== Data
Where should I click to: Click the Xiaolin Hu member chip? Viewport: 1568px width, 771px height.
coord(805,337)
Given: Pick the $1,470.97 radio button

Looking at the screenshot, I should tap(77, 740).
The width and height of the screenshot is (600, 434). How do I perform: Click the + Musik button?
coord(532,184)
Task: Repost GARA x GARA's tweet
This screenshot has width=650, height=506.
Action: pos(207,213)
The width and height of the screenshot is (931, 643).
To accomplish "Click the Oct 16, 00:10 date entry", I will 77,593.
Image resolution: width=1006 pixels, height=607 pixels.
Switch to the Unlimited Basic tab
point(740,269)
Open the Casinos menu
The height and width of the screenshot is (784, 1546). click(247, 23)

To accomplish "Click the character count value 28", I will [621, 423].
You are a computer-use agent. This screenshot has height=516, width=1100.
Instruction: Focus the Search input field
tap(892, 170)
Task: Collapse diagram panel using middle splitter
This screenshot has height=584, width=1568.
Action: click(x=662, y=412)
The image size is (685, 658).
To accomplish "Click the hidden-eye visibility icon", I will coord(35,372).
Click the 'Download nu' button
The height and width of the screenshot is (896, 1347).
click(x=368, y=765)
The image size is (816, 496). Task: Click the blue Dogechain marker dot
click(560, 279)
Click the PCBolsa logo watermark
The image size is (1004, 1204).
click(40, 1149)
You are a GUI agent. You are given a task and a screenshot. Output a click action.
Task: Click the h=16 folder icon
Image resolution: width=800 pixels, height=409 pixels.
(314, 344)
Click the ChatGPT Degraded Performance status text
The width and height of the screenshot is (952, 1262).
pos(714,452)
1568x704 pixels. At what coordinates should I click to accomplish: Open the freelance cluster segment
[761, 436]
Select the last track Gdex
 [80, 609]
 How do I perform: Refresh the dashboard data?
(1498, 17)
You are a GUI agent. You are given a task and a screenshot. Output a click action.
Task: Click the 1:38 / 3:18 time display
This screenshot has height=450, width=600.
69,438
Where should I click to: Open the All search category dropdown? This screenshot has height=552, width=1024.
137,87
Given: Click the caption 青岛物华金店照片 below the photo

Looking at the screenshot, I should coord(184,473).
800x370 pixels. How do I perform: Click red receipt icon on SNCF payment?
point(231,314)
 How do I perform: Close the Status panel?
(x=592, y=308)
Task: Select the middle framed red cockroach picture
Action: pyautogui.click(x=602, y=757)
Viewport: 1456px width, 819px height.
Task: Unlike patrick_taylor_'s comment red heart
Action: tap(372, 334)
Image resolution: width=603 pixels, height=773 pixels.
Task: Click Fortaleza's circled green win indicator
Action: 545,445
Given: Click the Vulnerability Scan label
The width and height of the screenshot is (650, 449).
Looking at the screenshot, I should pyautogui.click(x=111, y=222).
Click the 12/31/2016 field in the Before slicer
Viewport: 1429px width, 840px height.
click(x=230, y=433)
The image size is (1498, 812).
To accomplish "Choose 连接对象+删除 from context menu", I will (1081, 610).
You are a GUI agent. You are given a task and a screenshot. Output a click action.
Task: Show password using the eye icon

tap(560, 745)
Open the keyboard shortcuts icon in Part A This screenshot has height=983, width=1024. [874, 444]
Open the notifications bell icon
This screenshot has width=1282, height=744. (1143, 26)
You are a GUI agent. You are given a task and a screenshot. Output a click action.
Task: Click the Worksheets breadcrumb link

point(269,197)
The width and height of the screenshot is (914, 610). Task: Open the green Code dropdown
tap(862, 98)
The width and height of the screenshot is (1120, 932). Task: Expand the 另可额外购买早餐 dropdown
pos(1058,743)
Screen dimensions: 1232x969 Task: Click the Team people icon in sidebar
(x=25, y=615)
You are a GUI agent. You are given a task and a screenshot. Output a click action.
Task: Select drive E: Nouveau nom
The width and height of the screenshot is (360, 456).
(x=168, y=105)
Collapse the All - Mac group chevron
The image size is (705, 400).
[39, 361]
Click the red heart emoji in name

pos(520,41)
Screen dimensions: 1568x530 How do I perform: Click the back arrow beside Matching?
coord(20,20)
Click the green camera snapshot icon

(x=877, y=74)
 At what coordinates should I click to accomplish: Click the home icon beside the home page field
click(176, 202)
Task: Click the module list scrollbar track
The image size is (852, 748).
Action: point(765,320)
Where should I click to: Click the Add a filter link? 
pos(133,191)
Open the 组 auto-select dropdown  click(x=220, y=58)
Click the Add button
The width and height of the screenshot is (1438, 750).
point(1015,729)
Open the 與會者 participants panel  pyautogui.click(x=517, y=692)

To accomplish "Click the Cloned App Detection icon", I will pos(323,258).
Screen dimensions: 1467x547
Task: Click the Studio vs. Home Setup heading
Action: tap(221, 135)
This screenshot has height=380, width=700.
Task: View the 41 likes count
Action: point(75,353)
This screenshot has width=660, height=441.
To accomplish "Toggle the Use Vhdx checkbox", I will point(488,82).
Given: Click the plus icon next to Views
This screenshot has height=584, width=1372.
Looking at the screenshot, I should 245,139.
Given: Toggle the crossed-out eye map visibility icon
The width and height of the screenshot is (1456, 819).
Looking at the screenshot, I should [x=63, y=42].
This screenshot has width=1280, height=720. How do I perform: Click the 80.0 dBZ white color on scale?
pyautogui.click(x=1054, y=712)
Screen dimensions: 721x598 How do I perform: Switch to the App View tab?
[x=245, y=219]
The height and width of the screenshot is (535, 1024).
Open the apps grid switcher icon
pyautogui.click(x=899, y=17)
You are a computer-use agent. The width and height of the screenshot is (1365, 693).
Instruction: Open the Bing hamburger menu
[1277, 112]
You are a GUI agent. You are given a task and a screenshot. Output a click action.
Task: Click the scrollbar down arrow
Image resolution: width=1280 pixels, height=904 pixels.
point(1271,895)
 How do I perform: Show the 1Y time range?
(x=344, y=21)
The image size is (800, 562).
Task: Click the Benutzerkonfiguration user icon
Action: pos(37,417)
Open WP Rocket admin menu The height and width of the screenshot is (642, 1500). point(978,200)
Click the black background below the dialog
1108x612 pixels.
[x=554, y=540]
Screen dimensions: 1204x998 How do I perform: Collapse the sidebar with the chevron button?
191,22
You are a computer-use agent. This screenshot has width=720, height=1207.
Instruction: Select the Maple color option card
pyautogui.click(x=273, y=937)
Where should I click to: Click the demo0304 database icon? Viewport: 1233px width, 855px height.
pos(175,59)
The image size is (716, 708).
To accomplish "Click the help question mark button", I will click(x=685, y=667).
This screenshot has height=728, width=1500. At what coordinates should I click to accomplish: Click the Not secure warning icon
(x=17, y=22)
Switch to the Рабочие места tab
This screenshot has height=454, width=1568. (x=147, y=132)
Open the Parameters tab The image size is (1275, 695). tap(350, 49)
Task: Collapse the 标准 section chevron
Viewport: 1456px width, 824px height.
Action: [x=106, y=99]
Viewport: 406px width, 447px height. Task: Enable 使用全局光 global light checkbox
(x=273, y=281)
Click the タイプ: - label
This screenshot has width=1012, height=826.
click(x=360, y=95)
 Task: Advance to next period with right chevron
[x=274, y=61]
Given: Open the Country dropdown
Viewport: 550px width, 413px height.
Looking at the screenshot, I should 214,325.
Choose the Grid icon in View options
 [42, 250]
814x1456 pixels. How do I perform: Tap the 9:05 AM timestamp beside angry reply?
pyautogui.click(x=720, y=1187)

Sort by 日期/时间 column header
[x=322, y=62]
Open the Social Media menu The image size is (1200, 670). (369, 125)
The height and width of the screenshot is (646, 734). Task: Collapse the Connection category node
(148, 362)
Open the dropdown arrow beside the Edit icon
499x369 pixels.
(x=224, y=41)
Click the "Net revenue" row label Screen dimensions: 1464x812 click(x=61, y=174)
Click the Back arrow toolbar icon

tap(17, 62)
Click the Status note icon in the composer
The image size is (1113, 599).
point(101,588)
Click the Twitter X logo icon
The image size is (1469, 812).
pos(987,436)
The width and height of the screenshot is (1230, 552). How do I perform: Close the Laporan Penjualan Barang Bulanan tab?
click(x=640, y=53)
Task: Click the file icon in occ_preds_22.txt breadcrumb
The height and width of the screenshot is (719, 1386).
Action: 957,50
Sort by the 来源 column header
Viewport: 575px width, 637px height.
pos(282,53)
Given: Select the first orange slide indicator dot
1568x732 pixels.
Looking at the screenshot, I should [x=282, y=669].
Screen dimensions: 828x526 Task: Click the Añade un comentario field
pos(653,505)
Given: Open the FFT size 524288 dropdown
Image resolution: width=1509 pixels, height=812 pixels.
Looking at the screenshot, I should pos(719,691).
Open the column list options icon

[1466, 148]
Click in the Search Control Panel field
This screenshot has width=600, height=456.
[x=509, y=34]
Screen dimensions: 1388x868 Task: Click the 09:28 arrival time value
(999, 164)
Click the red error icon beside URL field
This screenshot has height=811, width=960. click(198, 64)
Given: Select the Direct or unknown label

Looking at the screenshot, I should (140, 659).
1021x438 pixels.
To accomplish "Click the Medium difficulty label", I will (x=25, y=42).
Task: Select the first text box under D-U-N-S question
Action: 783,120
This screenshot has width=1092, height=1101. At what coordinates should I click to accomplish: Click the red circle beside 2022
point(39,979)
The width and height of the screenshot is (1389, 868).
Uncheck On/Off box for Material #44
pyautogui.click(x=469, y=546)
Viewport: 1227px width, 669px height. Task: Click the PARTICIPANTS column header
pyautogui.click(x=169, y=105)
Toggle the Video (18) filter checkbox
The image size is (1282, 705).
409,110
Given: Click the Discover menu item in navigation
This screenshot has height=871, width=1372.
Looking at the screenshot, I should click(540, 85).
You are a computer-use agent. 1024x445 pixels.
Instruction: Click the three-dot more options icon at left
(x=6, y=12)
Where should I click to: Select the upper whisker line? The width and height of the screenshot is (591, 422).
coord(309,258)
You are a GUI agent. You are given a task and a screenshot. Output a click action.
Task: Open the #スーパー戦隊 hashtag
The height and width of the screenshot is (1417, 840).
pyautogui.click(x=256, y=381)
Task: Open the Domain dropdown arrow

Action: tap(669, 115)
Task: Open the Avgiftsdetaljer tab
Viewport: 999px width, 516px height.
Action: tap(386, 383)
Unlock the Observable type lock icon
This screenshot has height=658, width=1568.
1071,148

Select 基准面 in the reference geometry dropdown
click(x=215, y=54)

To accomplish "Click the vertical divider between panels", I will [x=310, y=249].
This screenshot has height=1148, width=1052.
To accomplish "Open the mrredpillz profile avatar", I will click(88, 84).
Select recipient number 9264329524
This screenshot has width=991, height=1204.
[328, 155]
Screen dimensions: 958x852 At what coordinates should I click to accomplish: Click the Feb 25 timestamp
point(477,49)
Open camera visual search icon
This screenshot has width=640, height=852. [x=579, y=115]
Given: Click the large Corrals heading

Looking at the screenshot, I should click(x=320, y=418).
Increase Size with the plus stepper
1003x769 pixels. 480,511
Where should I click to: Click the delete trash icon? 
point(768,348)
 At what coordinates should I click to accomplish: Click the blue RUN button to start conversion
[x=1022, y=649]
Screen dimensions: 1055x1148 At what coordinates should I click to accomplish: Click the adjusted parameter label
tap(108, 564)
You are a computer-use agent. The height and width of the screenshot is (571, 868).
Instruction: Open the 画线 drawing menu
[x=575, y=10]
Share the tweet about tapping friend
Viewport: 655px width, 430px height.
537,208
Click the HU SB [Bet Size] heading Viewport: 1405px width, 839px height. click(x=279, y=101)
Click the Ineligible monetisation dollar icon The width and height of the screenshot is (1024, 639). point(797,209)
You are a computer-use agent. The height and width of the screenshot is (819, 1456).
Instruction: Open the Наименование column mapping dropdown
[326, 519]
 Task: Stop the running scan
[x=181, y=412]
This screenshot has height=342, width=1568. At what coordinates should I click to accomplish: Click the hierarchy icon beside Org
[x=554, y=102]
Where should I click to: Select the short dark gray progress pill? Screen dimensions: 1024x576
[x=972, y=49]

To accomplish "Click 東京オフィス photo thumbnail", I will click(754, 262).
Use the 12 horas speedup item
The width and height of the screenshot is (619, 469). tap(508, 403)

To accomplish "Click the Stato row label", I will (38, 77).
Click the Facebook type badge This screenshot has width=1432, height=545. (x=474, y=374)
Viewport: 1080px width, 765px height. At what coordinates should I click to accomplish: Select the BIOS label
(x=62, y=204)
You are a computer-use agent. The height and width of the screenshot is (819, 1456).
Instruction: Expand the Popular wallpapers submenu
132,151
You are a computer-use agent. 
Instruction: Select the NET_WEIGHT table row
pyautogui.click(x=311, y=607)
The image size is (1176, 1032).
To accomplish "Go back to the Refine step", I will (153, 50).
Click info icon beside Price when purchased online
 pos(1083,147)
====
◆ What you need to do
Could you set down, exactly as written, the lines above between the one holding "1568x732 pixels." and the one holding "Task: Open the #スーパー戦隊 hashtag", inclusive, and nothing more?

◆ Answer box
1568x732 pixels.
Looking at the screenshot, I should [x=282, y=669].
Screen dimensions: 828x526 Task: Click the Añade un comentario field
pos(653,505)
Given: Open the FFT size 524288 dropdown
Image resolution: width=1509 pixels, height=812 pixels.
Looking at the screenshot, I should pos(719,691).
Open the column list options icon

[1466, 148]
Click in the Search Control Panel field
This screenshot has width=600, height=456.
[x=509, y=34]
Screen dimensions: 1388x868 Task: Click the 09:28 arrival time value
(999, 164)
Click the red error icon beside URL field
This screenshot has height=811, width=960. click(198, 64)
Given: Select the Direct or unknown label

Looking at the screenshot, I should (140, 659).
1021x438 pixels.
To accomplish "Click the Medium difficulty label", I will (x=25, y=42).
Task: Select the first text box under D-U-N-S question
Action: 783,120
This screenshot has width=1092, height=1101. At what coordinates should I click to accomplish: Click the red circle beside 2022
point(39,979)
The width and height of the screenshot is (1389, 868).
Uncheck On/Off box for Material #44
pyautogui.click(x=469, y=546)
Viewport: 1227px width, 669px height. Task: Click the PARTICIPANTS column header
pyautogui.click(x=169, y=105)
Toggle the Video (18) filter checkbox
The image size is (1282, 705).
409,110
Given: Click the Discover menu item in navigation
This screenshot has height=871, width=1372.
Looking at the screenshot, I should click(540, 85).
You are a computer-use agent. 1024x445 pixels.
Instruction: Click the three-dot more options icon at left
(x=6, y=12)
Where should I click to: Select the upper whisker line? The width and height of the screenshot is (591, 422).
coord(309,258)
You are a GUI agent. You are given a task and a screenshot. Output a click action.
Task: Open the #スーパー戦隊 hashtag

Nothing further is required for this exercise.